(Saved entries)
>>>>>
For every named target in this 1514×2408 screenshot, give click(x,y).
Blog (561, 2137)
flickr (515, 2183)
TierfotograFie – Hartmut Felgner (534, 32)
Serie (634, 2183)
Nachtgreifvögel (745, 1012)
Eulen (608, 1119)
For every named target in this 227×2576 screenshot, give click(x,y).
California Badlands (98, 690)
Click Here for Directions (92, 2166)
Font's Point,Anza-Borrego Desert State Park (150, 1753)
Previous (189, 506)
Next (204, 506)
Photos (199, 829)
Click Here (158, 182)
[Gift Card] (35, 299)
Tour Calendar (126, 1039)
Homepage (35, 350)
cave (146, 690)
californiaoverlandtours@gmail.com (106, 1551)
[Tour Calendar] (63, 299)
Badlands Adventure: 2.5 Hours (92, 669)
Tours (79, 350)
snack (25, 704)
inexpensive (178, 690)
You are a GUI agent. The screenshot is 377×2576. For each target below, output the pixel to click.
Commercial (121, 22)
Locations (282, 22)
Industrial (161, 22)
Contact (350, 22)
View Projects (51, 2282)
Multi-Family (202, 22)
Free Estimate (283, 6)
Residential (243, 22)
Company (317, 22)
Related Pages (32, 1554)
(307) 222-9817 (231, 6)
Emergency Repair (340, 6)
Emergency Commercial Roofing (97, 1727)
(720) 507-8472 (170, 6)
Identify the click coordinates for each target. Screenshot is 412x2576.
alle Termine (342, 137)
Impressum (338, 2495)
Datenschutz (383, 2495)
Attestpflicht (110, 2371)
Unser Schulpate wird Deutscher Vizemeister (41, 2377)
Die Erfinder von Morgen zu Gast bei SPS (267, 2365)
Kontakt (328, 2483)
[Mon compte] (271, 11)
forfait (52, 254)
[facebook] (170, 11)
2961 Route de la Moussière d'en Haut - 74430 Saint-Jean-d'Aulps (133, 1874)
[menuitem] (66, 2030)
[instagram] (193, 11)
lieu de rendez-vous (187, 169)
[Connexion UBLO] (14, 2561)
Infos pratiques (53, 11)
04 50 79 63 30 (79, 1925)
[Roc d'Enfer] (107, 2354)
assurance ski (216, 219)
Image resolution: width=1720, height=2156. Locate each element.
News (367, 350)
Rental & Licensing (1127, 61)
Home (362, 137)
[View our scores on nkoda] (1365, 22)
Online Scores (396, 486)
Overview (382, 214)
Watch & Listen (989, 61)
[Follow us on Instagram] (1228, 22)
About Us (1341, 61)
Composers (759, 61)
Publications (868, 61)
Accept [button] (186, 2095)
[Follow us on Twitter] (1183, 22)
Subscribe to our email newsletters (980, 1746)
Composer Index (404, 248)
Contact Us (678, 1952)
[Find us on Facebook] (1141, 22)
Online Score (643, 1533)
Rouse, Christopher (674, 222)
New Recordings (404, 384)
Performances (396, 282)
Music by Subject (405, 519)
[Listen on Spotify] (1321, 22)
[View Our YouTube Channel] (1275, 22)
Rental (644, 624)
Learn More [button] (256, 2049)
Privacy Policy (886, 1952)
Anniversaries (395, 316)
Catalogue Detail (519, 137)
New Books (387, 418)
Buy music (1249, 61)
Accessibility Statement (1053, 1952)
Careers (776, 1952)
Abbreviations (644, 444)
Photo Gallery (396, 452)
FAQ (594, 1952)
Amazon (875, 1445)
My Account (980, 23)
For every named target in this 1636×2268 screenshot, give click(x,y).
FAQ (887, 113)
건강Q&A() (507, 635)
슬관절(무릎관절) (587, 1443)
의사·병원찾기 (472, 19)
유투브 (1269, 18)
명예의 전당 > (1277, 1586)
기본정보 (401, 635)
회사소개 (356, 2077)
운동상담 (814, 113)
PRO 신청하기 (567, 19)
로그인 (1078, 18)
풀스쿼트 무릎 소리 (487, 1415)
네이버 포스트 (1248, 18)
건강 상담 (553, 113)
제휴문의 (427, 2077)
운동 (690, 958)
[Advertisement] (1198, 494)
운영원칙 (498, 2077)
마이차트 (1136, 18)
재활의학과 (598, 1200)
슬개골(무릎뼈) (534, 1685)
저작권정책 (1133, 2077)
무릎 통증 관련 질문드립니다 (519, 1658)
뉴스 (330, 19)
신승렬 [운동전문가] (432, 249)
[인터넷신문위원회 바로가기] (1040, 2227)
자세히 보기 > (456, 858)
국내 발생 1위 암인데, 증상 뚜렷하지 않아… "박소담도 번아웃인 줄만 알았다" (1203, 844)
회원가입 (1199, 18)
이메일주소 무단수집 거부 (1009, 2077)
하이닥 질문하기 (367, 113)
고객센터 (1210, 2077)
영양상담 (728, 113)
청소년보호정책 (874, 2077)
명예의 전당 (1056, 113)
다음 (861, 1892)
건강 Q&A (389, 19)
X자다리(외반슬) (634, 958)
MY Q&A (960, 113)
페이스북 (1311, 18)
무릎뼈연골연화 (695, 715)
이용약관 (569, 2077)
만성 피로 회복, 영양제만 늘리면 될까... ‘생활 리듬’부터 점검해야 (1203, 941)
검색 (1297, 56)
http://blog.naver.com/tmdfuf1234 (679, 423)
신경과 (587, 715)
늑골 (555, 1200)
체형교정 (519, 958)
<<<<<
Copy out the lines above exactly, beginning at the one that contains "Font's Point,Anza-Borrego Desert" and ending at the one that contains "Identify the click".

Font's Point,Anza-Borrego Desert State Park (150, 1753)
Previous (189, 506)
Next (204, 506)
Photos (199, 829)
Click Here (158, 182)
[Gift Card] (35, 299)
Tour Calendar (126, 1039)
Homepage (35, 350)
cave (146, 690)
californiaoverlandtours@gmail.com (106, 1551)
[Tour Calendar] (63, 299)
Badlands Adventure: 2.5 Hours (92, 669)
Tours (79, 350)
snack (25, 704)
inexpensive (178, 690)
You are a GUI agent. The screenshot is 377×2576. For each target below, output the pixel to click.
Commercial (121, 22)
Locations (282, 22)
Industrial (161, 22)
Contact (350, 22)
View Projects (51, 2282)
Multi-Family (202, 22)
Free Estimate (283, 6)
Residential (243, 22)
Company (317, 22)
Related Pages (32, 1554)
(307) 222-9817 (231, 6)
Emergency Repair (340, 6)
Emergency Commercial Roofing (97, 1727)
(720) 507-8472 (170, 6)
Identify the click coordinates for each target. Screenshot is 412x2576.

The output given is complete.